Il existe bien un décalage entre les ambitions du SNIT et les capacités de financement de l'État dans les prochaines années. Le SNIT n'est cependant pas une loi de programmation, mais un projet exprimant ce que souhaite l'État, en concertation avec les collectivités territoriales et dans la perspective définie par le Grenelle de l'environnement. Sans doute serait-il opportun d'y définir des priorités car il se borne aujourd'hui à distinguer deux périodes – avant et après 2020 –, mais ces priorités doivent tenir compte de la mobilisation des collectivités. Ainsi, je gage que, si la forte mobilisation des élus se maintient pour soutenir le projet de ligne qui doit doubler celle de Lyon en passant par le Massif Central, inscrit pour la période postérieure à 2020, cette ligne sera la première à être réalisée. Au moment où l'État fait appel au financement des collectivités territoriales, la hiérarchisation des priorités ne peut pas relever d'une décision solitaire, mais elle doit être partagée avec les acteurs locaux. Je suggère donc de proposer à l'AFITF et à son nouveau président de travailler, pour l'État, sur une programmation sur cinq ans et de demander aux collectivités territoriales de prendre position face à cette programmation.
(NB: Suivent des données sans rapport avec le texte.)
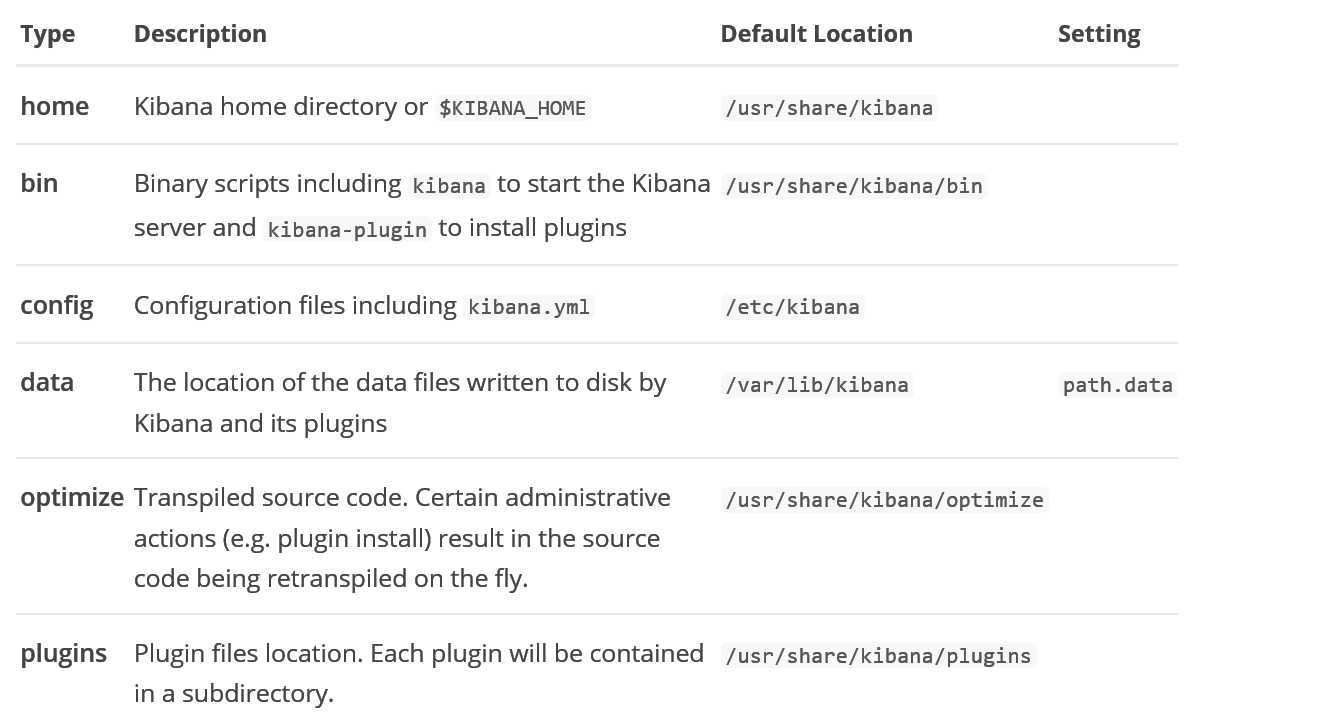Click the $KIBANA_HOME code text
The width and height of the screenshot is (1333, 724).
pos(513,108)
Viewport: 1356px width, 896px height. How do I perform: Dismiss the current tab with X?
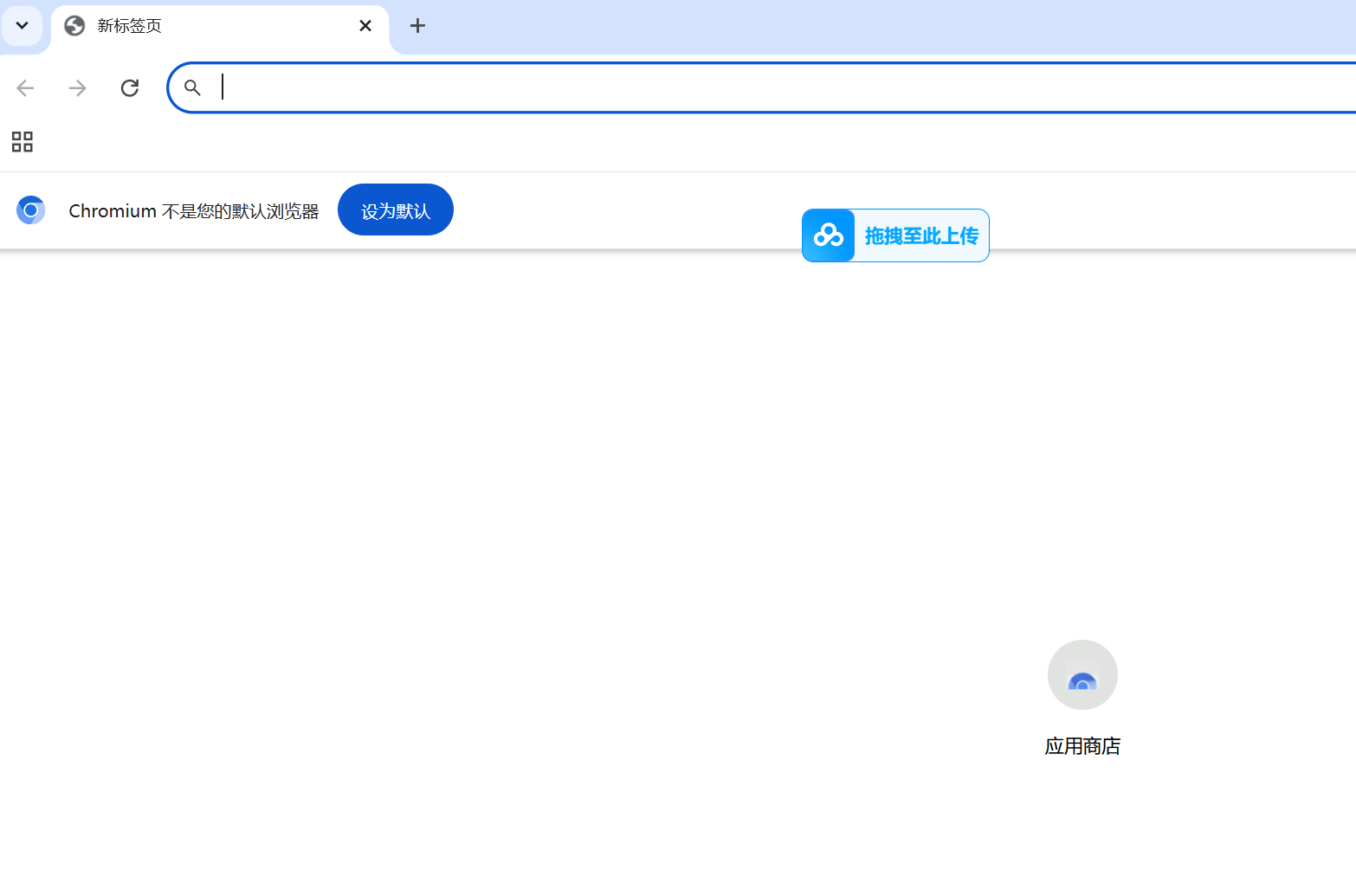coord(365,26)
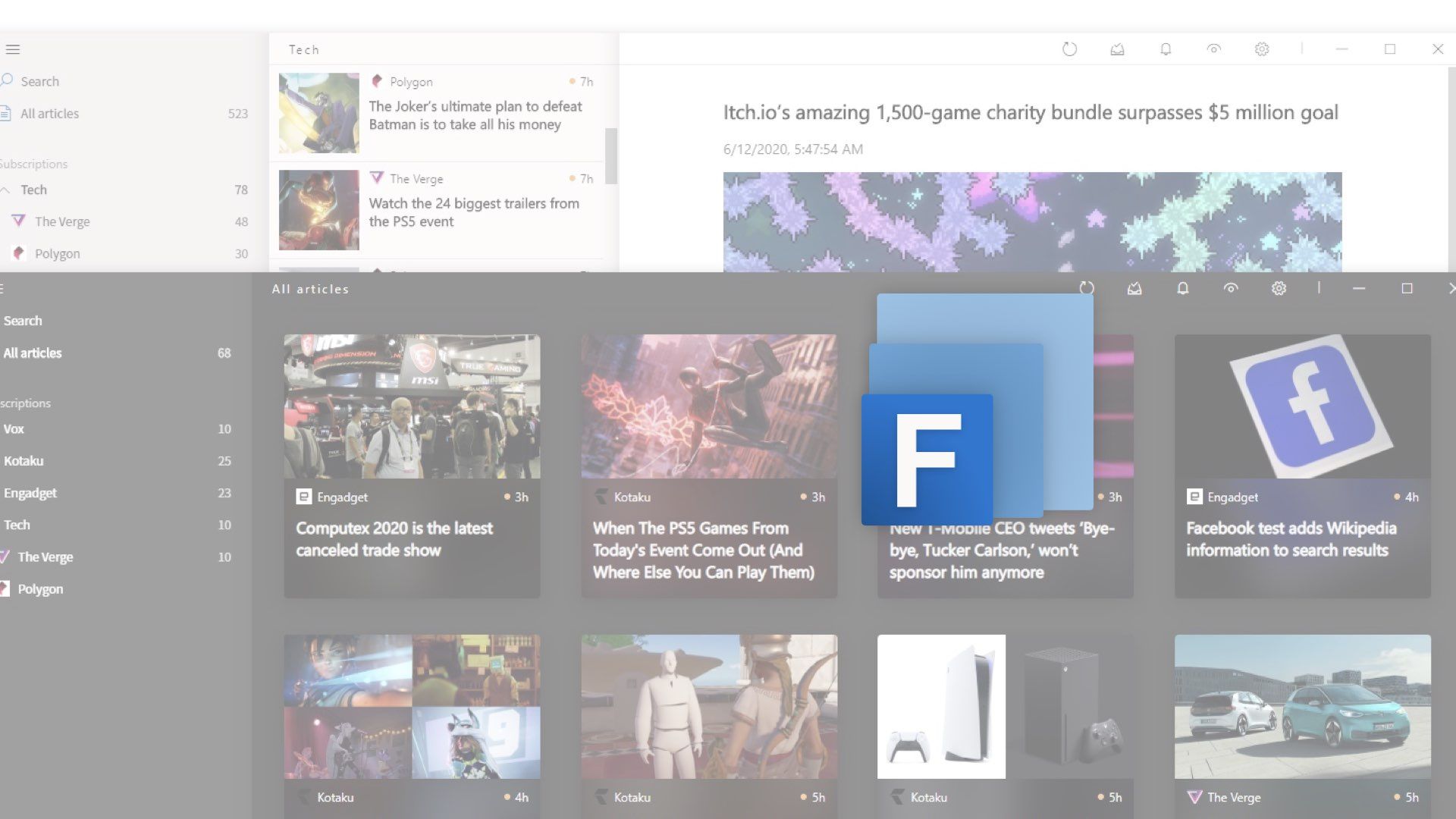This screenshot has height=819, width=1456.
Task: Click mark-all-read envelope icon in light window
Action: (1117, 49)
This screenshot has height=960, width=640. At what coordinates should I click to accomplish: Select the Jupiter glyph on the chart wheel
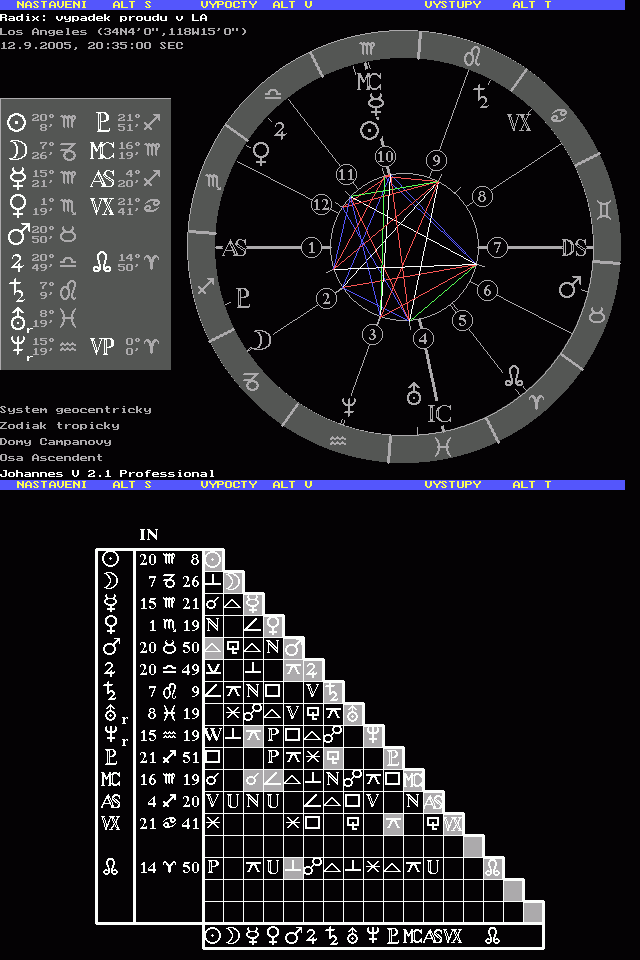(279, 129)
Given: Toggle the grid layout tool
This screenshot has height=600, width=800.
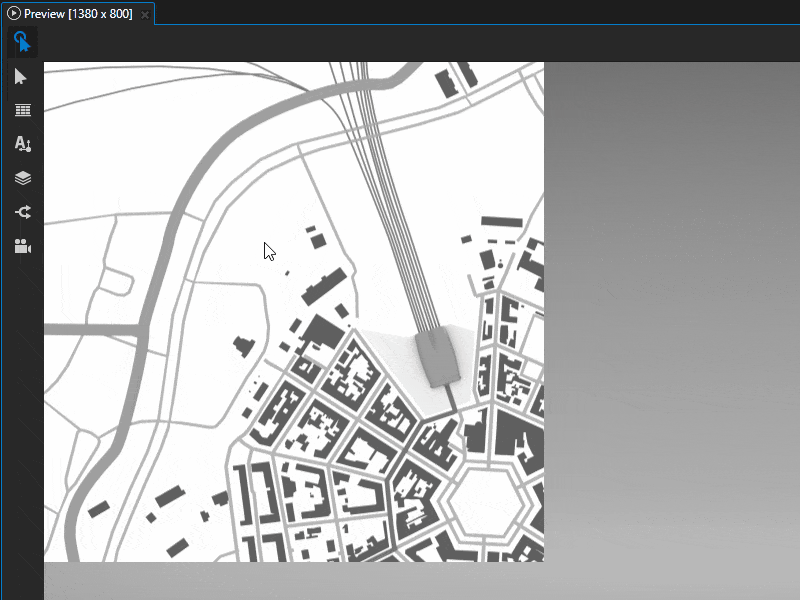Looking at the screenshot, I should coord(22,111).
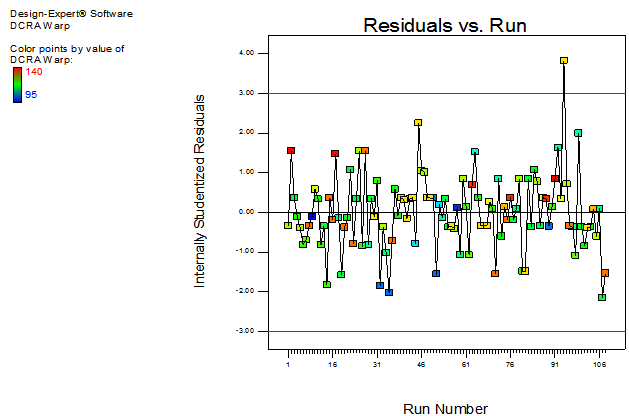Viewport: 629px width, 416px height.
Task: Click the dark blue point near run 9
Action: coord(312,216)
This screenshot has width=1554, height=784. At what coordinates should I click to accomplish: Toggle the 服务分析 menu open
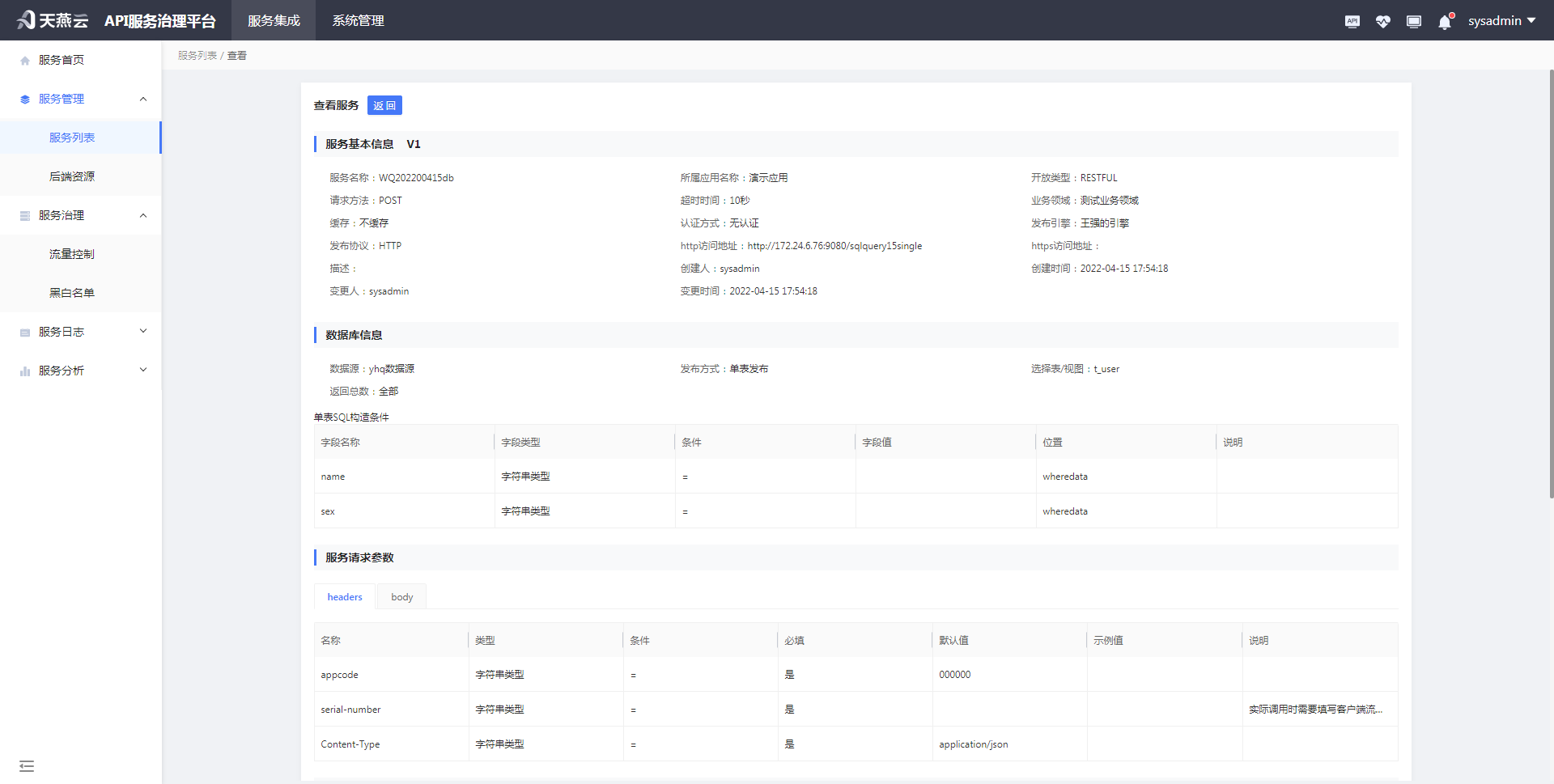click(143, 370)
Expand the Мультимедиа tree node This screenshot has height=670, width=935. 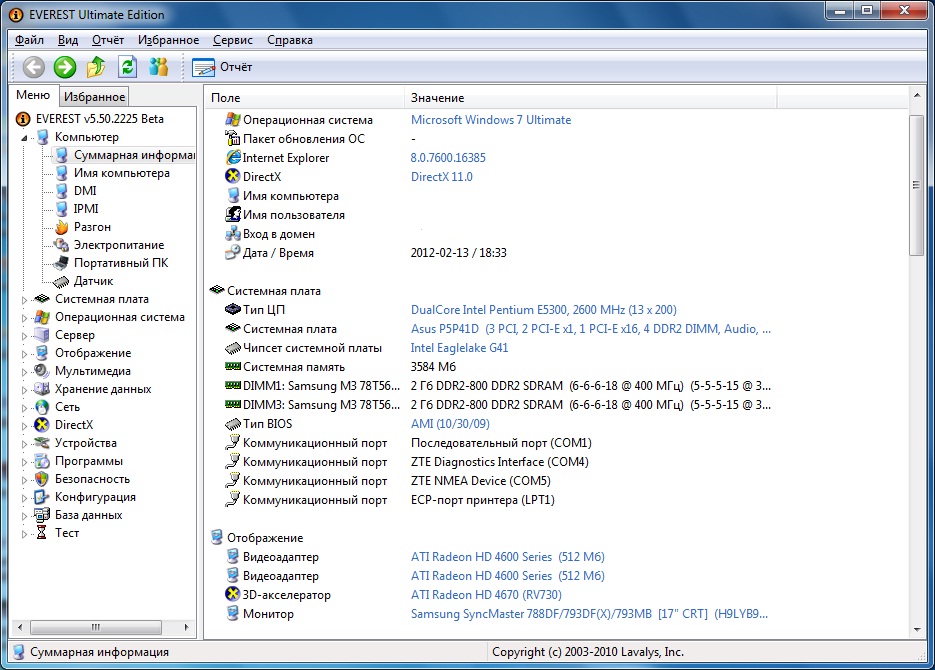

Pour ce qui est de l'exécution budgétaire, j'ai sollicité un arbitrage sur le transfert du compte d'affectation spéciale (CAS) radars. En effet, tant que la gestion de ce compte relevait de mon ministère, son solde finançait les projets de l'AFITF et permettait notamment de compenser le défaut de la taxe poids lourds. La gestion en ayant été transférée au ministère de l'Intérieur, j'ai demandé que le ministère de l'Écologie et des transports puisse néanmoins disposer d'un financement correspondant à celui dont il disposait précédemment. L'arbitrage n'a pas encore été rendu, mais il est en tout cas certain que le montant ne suffira pas à compenser le défaut de la taxe poids lourds, dont le montant prévu était de l'ordre de 900 millions d'euros par an, avec un retard de moitié en 2012. Il a donc été décidé de doter le programme d'un supplément de 160 millions d'euros. Nous nous efforçons par ailleurs d'obtenir une mise en oeuvre aussi rapide que possible de cette taxe et attendons prochainement la réponse du pourvoi en cassation déposé par l'État contre la décision du tribunal administratif. Le fait que le rapporteur public ait proposé l'annulation de l'ordonnance du tribunal administratif de Cergy et le rejet du référé nous laisse espérer une issue favorable, qui se traduirait par un retard de six mois seulement par rapport au calendrier initial, alors qu'une annulation de la mesure nous contraindrait à relancer toute la procédure, ce qui serait beaucoup plus long. Nous devrions être fixés très vite.